A team led by Osaka University researchers in Japan, including a collaborator at Al-Hussein Bin Talal University, Jordan, has now found a new binding site on STAT1 for phosphate group attachment. When this alternative site is phosphorylated following TLR4 internalisation, STAT1 attaches to DNA sites on two distinct genes, leading to the sustained release of interleukin-6 and interleukin-12p40.

“We know that cytokines are produced in response to surface TLR4 stimulation,” explains Osaka University’s Hozaifa Metwally. “Our work shows that these same cytokines can also be produced after TLR4 internalisation.”
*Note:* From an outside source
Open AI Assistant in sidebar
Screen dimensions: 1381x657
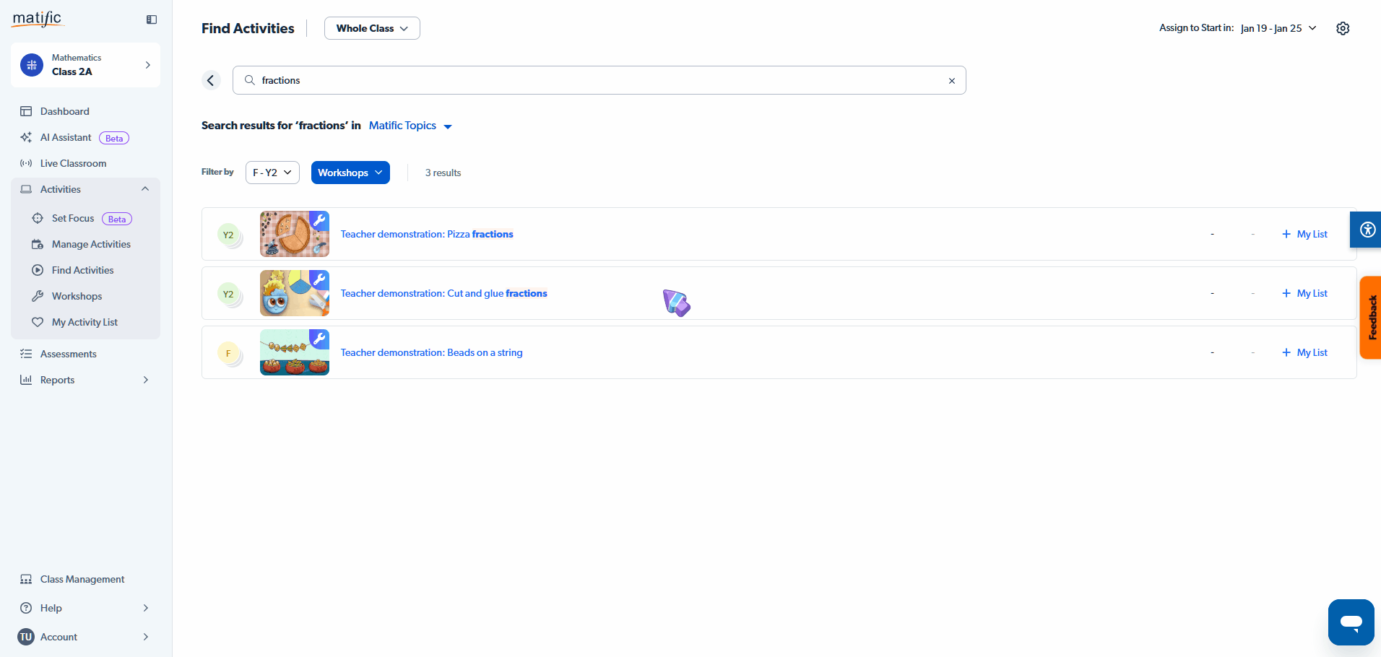coord(66,137)
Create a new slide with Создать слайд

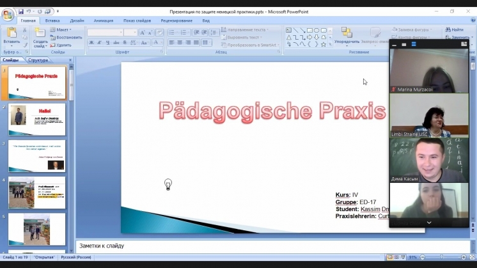(x=40, y=38)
“Understanding how this alternative phosphorylation occurs in macrophages, and finding out whether it occurs in other cells, can help scientists more specifically target the production of pro-inflammatory cytokines according to our needs,” says Osaka University immunologist, Tadamitsu Kishimoto. For example, developing drugs that enhance the phosphorylation of this alternative binding site on STAT1 could result in more production of interleukin-6 and interleukin-12p40, at the expense of tumour necrosis factor alpha and interleukin-1 beta, and vice versa, explains Kishimoto.

Further studies could lead to the development of adjuvants that can be added to vaccines to fine-tune the immune response.

doi:10.1038/nmiddleeast.2020.44


Metwally, H. et al. Noncanonical STAT1 phosphorylation expands its transcriptional activity into promoting LPS-induced IL-6 and IL-12p40 production. Sci. Signal. 13, eaay0574 (2020).